I am very passionate about this subject because my first Hematologist at Scripps Clinic tried to push me into FCR telling me Imbruvica could cause bleeding in the brain with out every giving the negative side effects of FCR. Bleeding in he brain is a risk but it is rare and usually tied to people on blood thinner.
Fortunetly I left that doctor and went to UCSD and eventually on a clinical trial combining Imbruvica plus Ventoclax.
The down side of single imbruvica is one many times has to stay on it. With some of the new combos the treatment may go on for about a year then one can be off all drugs. This is happing with Imbruvica plus Venetoclax also with people of Venetoclax plus Rituximab. See the Murano Trial
ASH 2017: MURANO Trial: Venetoclax Found Superior to Standard Chemotherapy When Combined With Rituximab in CLL
Do you know your subset of disease.. what your ighv status was or if you had any chromosomes when diagnosed...
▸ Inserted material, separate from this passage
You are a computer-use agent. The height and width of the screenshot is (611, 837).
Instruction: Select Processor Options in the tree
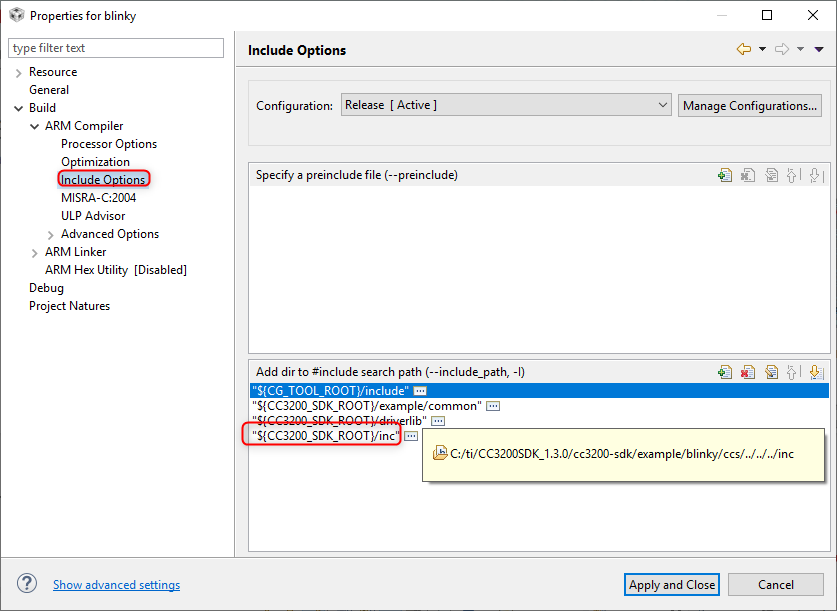tap(108, 144)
I haven’t read your book but I had a look at your blog a while back and noticed you altered your diet... did you suffer any intolerances or allergies to certain foods prior to diagnoses..
Just getting started w/ IR combo treatment - age 64 - my Doc is good and keeps up to date on new advances in the field - first rituxamab infusion tomorrow
Very cool to find you here, as I have read your book! I am seeing a GREAT new Dr on 2/14, but am on W & W so far. Fatigue is MAJOR. Hate to take any drugs when counts are good and no other B symptoms. I wonder if a short trial of them could be considered to lower B cells and see if fatigue decrreased? Would hate to go on full treatment if all of fatigue was not CLL related. Time will tell.